Task
In how many lines of the records does "Open" appear? Answer with one number.

Supplied entries
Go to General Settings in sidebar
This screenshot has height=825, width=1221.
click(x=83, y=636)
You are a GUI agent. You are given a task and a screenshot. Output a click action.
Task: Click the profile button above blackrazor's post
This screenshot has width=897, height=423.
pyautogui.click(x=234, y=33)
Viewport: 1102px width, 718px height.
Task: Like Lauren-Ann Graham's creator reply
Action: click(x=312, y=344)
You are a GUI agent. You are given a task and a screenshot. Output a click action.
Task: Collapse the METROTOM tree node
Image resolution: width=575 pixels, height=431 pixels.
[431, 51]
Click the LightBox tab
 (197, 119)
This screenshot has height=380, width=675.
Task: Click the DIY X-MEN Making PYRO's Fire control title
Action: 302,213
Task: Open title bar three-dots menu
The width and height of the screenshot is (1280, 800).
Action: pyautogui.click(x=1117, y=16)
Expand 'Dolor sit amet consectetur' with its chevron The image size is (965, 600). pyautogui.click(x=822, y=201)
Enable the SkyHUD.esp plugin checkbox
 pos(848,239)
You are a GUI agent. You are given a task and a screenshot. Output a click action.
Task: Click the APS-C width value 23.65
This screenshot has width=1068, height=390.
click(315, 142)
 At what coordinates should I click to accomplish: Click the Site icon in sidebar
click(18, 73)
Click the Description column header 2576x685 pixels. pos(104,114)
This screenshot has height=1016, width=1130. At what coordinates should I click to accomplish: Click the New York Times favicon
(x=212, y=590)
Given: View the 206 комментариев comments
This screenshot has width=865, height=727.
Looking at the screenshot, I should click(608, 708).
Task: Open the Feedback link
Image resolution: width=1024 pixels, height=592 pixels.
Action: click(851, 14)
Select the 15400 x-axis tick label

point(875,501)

Your response
2